*** Bloc de texte

Premièrement, il faut vraiment clarifier les rôles et les responsabilités des entités responsables des langues officielles au sein de l’appareil fédéral. En ce moment, c’est très flou. À titre d’exemple, j’ai rencontré le ministre des Transports pour lui parler d’Air Canada et des langues officielles. Il m’a répondu ceci : « Écoutez, monsieur le commissaire, ce n’est pas de mes affaires. » Or, je crois donc qu’il est important de savoir qui est responsable de quoi.
Deuxièmement, il faut élaborer un cadre redditionnel pour déterminer qui est responsable et quelles sont ses responsabilités. Il faut ensuite s’assurer que les langues officielles sont au cœur des priorités du gouvernement, des programmes et des initiatives. Il est également important de faire une bonne gestion des langues officielles, c’est-à-dire la promotion des langues officielles au sein de l’appareil fédéral. On a accompli certains progrès. Cependant, depuis une décennie, on voit un plafonnement en ce qui a trait à la mise en œuvre de la loi au sein de la fonction publique. Enfin, il faut combler le recul que l’on constate dans le domaine.
Quant au respect de ces principes, certains diront qu’on devrait se tourner vers le Conseil du Trésor. Le Conseil du Trésor a des fonctions particulières pour ce qui est des parties IV, V et VI. Toutefois, le problème est le suivant. Lorsqu’on divise la responsabilisation, qui est réellement responsable?
En 2003, le ministre des Langues officielles était Stéphane Dion. Il siégeait au Conseil privé, en compagnie d’autres ministres qui étaient aussi responsables des langues officielles. Il y avait aussi un comité de sous-ministres responsables des langues officielles. Aujourd’hui, nous avons un ministre des Langues officielles. Il ne siège pas au Conseil privé et il n’est pas secondé par d’autres ministres ni par un comité de sous-ministres.

******
*** Données extraites

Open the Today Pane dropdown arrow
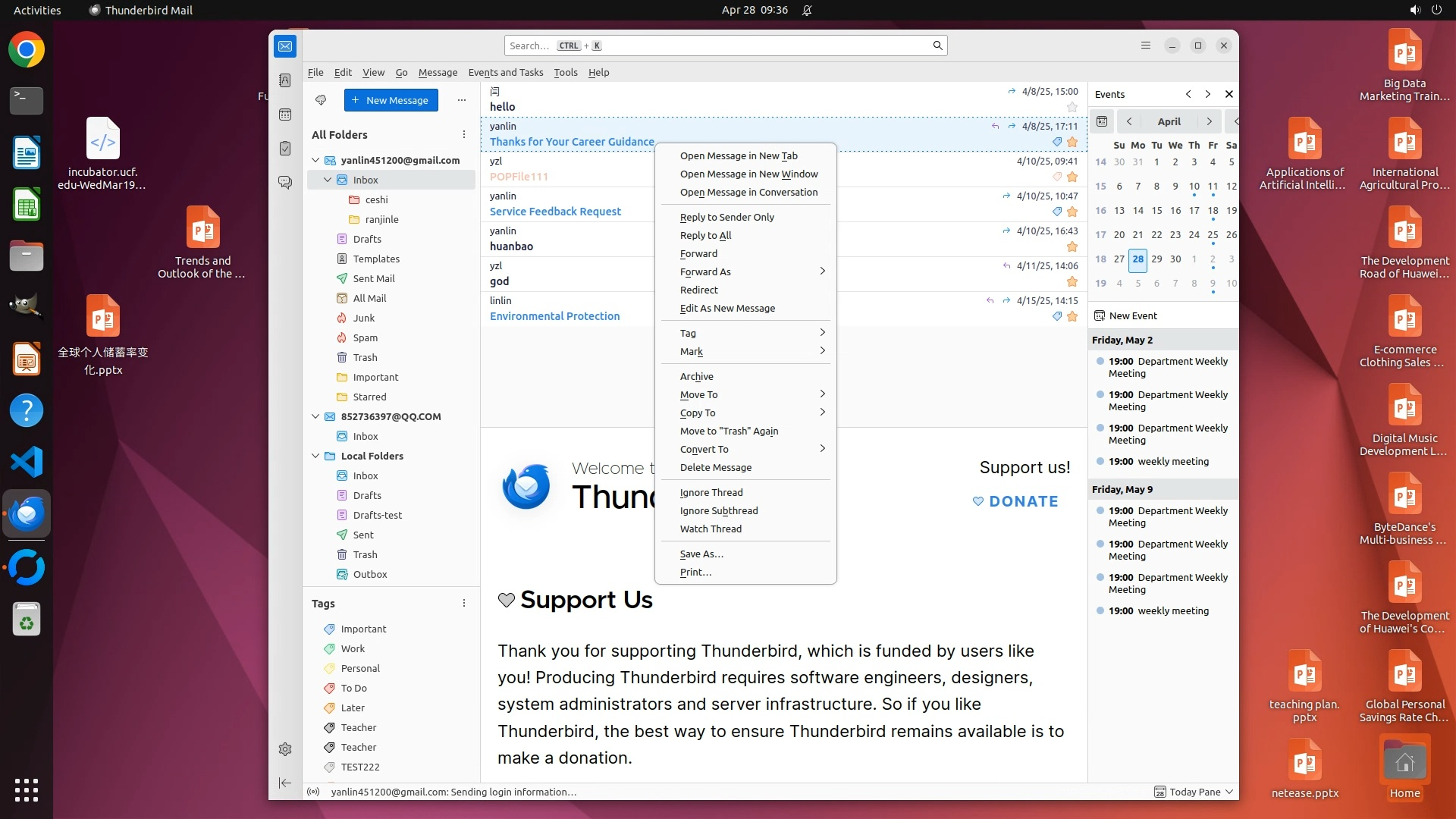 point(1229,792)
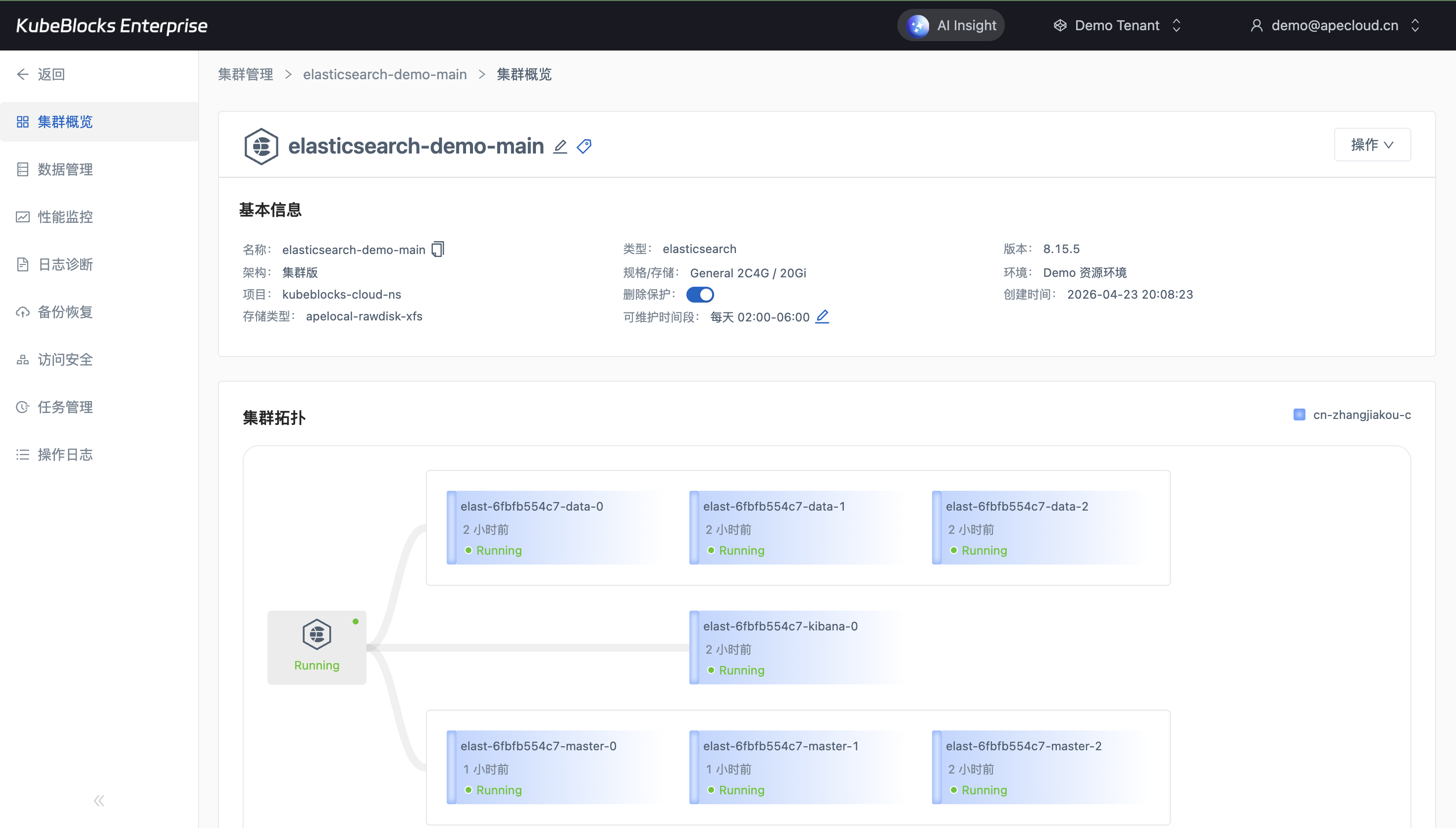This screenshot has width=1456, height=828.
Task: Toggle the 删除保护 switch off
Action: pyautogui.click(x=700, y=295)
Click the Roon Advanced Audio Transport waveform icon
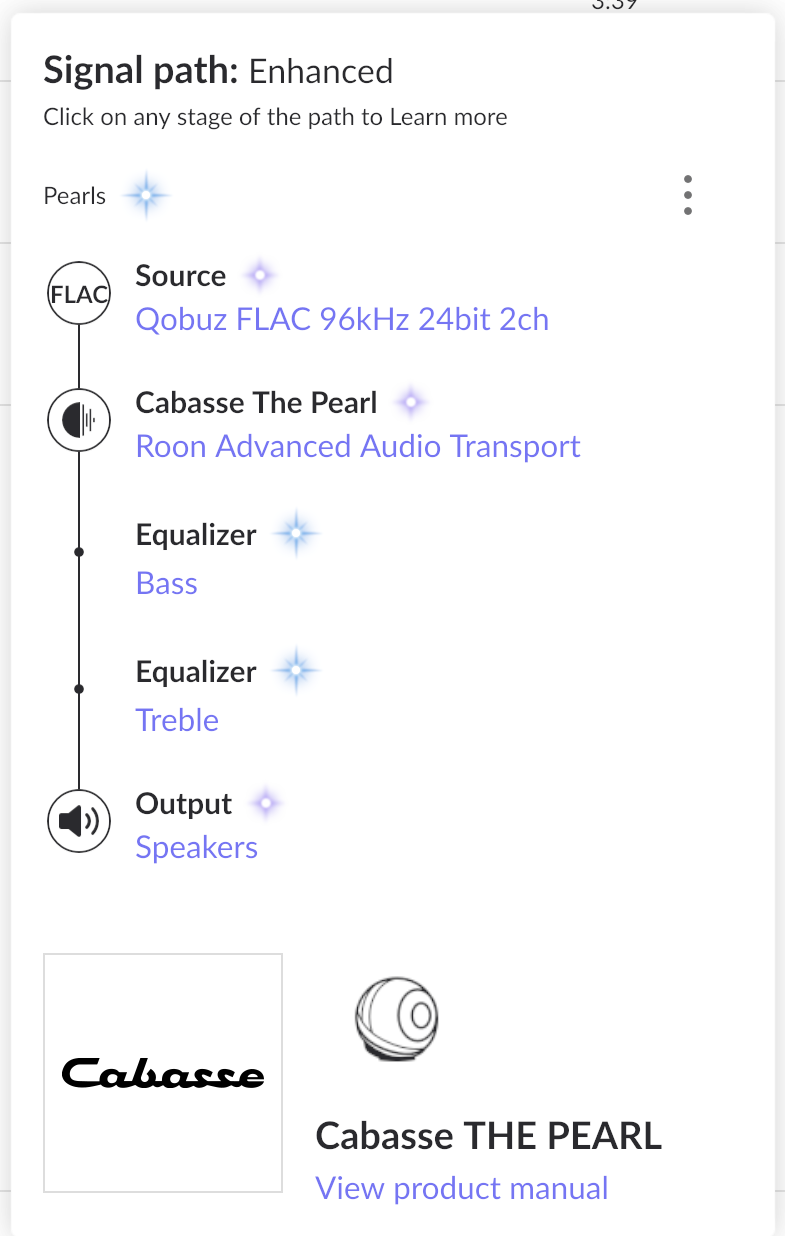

******

- À compléter
1. Recopiez le passage du texte sur les langues officielles qui commence par « En 2003, le » et se poursuit jusqu'à « comité de sous-ministres. ».
2. Selon le texte sur les langues officielles, qui était ministre des Langues officielles en 2003 ?
Ces entrées n'ont aucun rapport avec le texte sur les langues officielles.

- Réponses attendues
1.
En 2003, le ministre des Langues officielles était Stéphane Dion. Il siégeait au Conseil privé, en compagnie d’autres ministres qui étaient aussi responsables des langues officielles. Il y avait aussi un comité de sous-ministres responsables des langues officielles. Aujourd’hui, nous avons un ministre des Langues officielles. Il ne siège pas au Conseil privé et il n’est pas secondé par d’autres ministres ni par un comité de sous-ministres.

2. Stéphane Dion.